A total of 120 Stx-converting phage genome sequences were retrieved from the NCBI virus database (taxid:10,239) by Standard Nucleotide BLAST using the A subunit of stx1 (M19437.1) and stx2 (AF125520) as query sequences (August 2021) (Additional file 1).

In addition, ten different bio-projects comprising European STEC strains, one Dutch (PRJNA285020), one Norwegian (PRJEB6447), one French (PRPRJNA706995), three Swiss (PRJNA680568, PRJNA694525, PRJNA438214), one English (PRJNA248042), one Italian (PRJNA666781), one German (PRJNA715185) and one Portuguese (PRJNA643688), were examined for contigs containing stx using BLAST as described above (Additional file 2). The dataset contained more than 3000 STEC isolates, however, the majority of contigs were too short (< 8000 bp) to contain cI and stx genes on the same contig thus only contigs larger than 8000 bp were examined. A total of 298 contigs containing the region between the CI-coding gene and the stx genes were identified in the dataset. The sequences were examined using pDRAW and Eru types were defined by the proteins encoded by the two genes located directly upstream of cI. GenomeNet Motif Search (Kyoto University Bioinformatics Center) was used for detection of protein motifs [54]. Erus were numbered consecutively as they were detected.
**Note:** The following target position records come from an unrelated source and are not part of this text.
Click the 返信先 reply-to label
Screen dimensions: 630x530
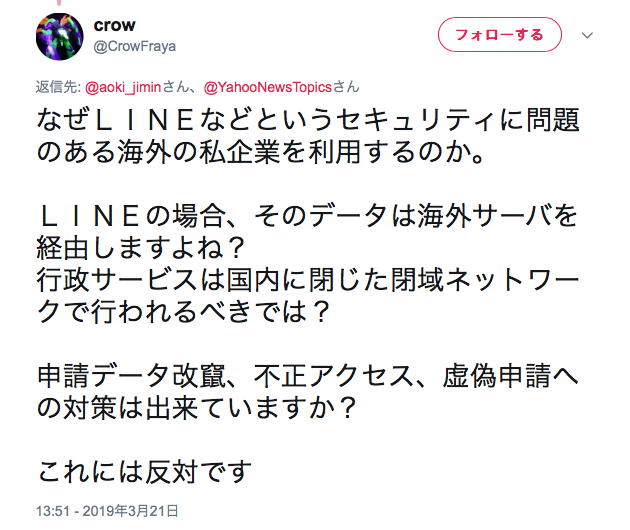point(58,86)
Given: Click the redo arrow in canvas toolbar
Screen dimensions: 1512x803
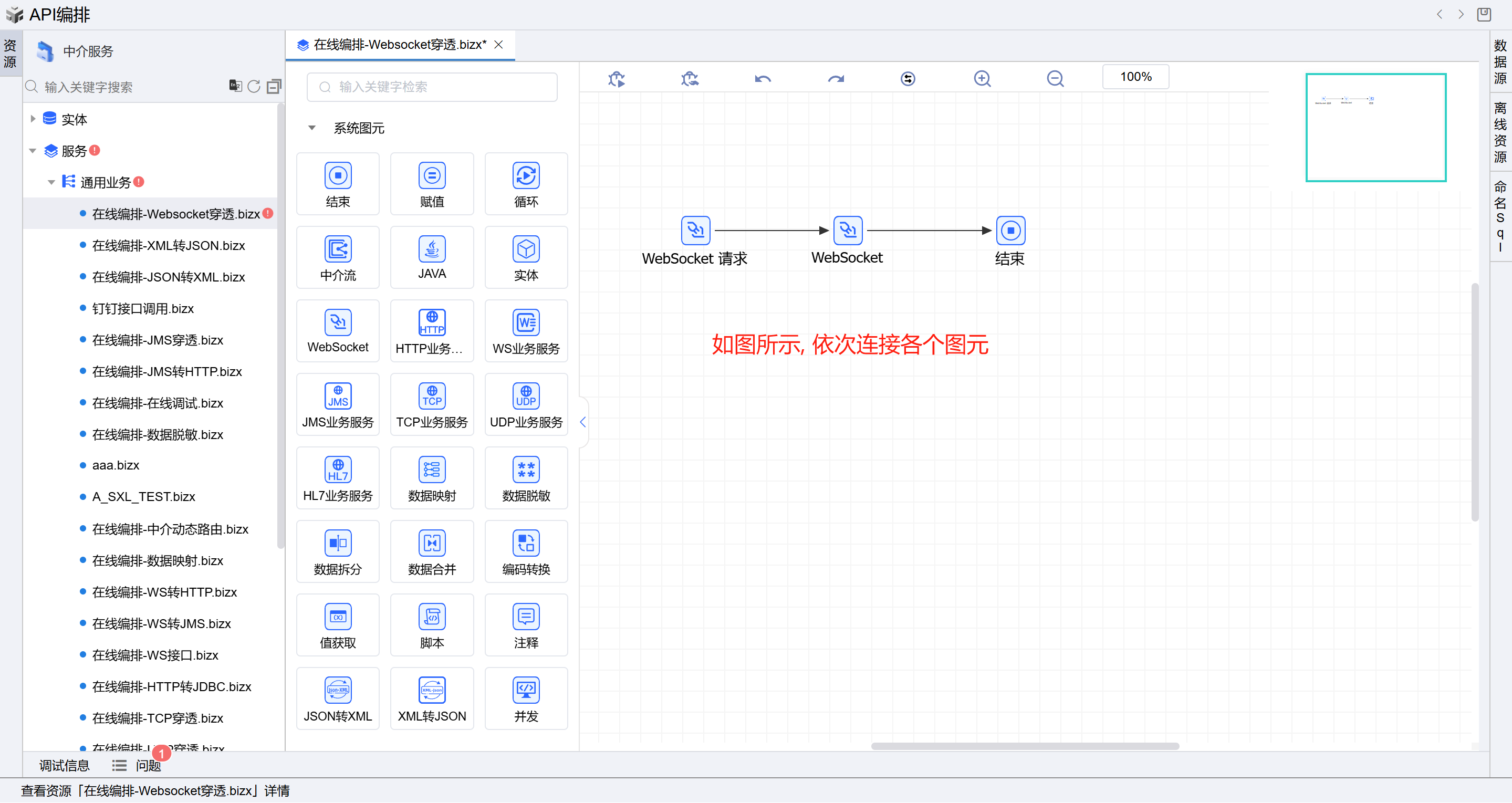Looking at the screenshot, I should click(x=835, y=79).
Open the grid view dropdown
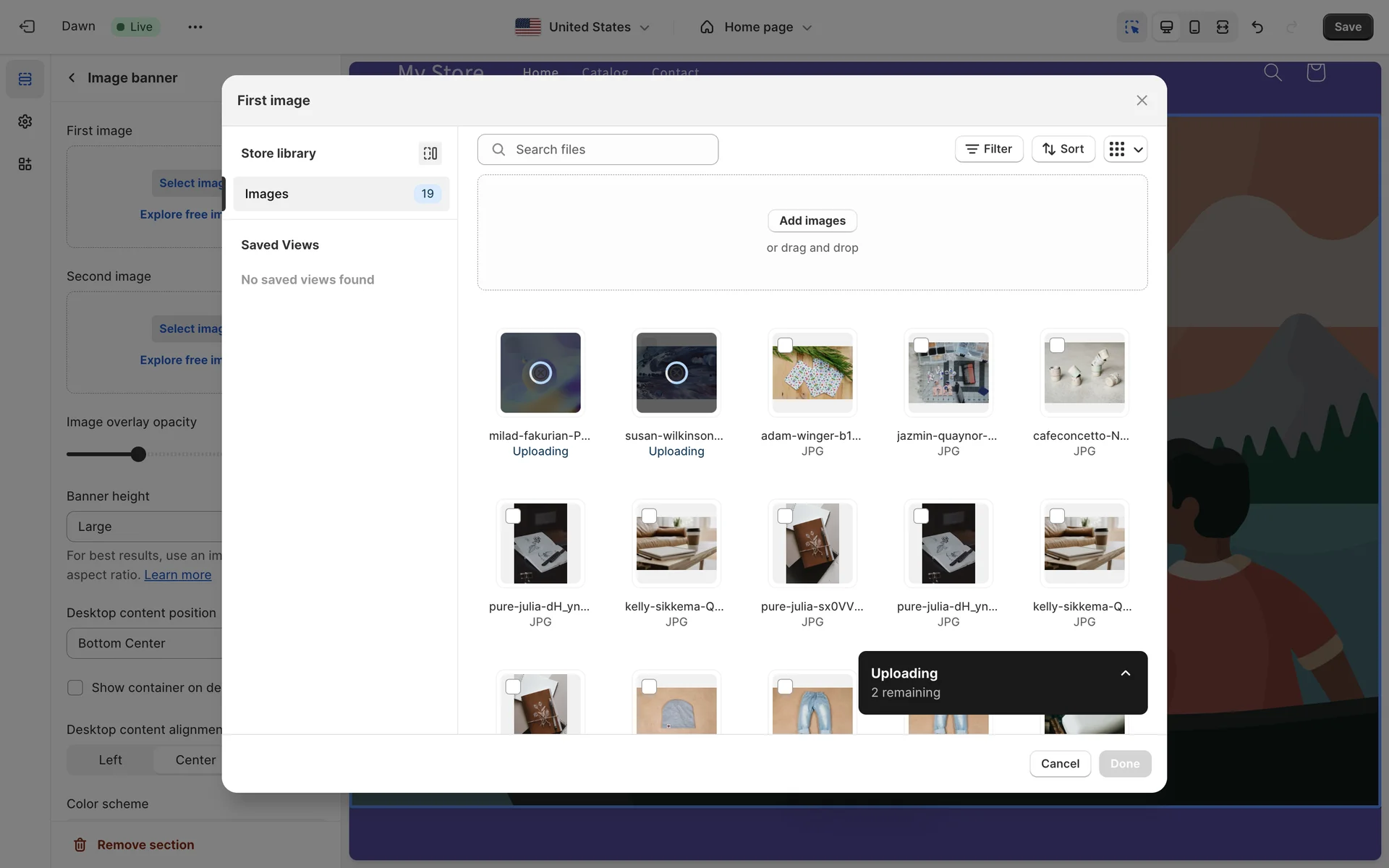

The 260 CI protein sequences (Additional file 3), mainly extracted from the abovementioned nucleotide sequences, were aligned using ClustalOmega [55]. A maximum likelihood tree was inferred from the alignment using IQ-TREE v1.6.12 [56]. Node supports were evaluated using the option -bb for ultrafast bootstraps [57] and the VT + GT model was selected as the best evolutionary model using ModelFinder and the BIC criterion [58]. Interactive Tree Of Life (iTOL) v6.4 was used for visualization [59].